They have now fired two beams of particles called protons around the 27km-long tunnel which houses the Large Hadron Collider (LHC).  The £5bn machine on the Swiss-French border is designed to smash protons together with cataclysmic force.  Scientists hope it will shed light on fundamental questions in physics.

LHC Detector - Source:  BBC

You know, a couple of weeks ago, the team here at HH was discussing the possibilities of taking on a project that would focus on a search for the "God Particle".  At the meeting, over a couple of bread sticks, we pretty much decided "nahhhh" and thought it would be a better use of our time to benchmark that sweet new Intel SSD instead.  I mean come on.  Sub-1ms random access?  Think how fast it would load up Half Life 2: EP2 maps!  We set our priorities in line that week for sure.  What a bunch of panzies they are out there at the LHC...

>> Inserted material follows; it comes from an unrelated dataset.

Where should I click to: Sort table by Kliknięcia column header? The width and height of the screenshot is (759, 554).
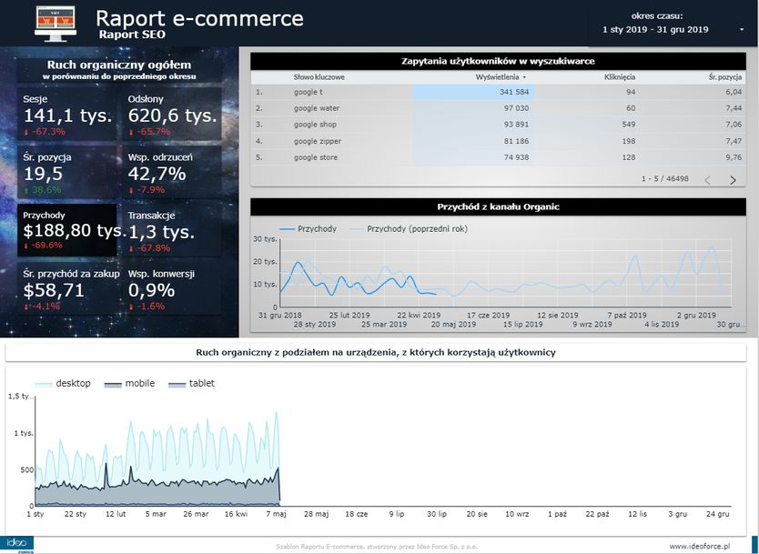pyautogui.click(x=619, y=77)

Eventually, two proton beams will be steered in opposite directions around the LHC at close to the speed of light, completing about 11,000 laps each second.  At allotted points around the tunnel, the beams will cross paths, smashing together near four massive "detectors" that monitor the collisions for interesting events.  Scientists are hoping that new sub-atomic particles will emerge, revealing fundamental insights into the nature of the cosmos.

Yawn...  Matter, anti-matter, no matter!  We have more important things to do like, benchmarking video cards 'n stuff.

We will be able to see deeper into matter than ever before," said Dr Tara Shears, a particle physicist at the University of Liverpool.  "We will be looking at what the Universe was made of billionths of a second after the Big Bang. That is amazing, that really is fantastic."  The LHC should answer one very simple question: What is mass?

Hey, at least it wasn't the end the world or anything dramatic like that.  Thank goodness... The Dell Studio Hybrid mini-desktop showed up today.  It would have been such a bummer to not get a chance to fire that baby up, just because they spun up the LHC before us.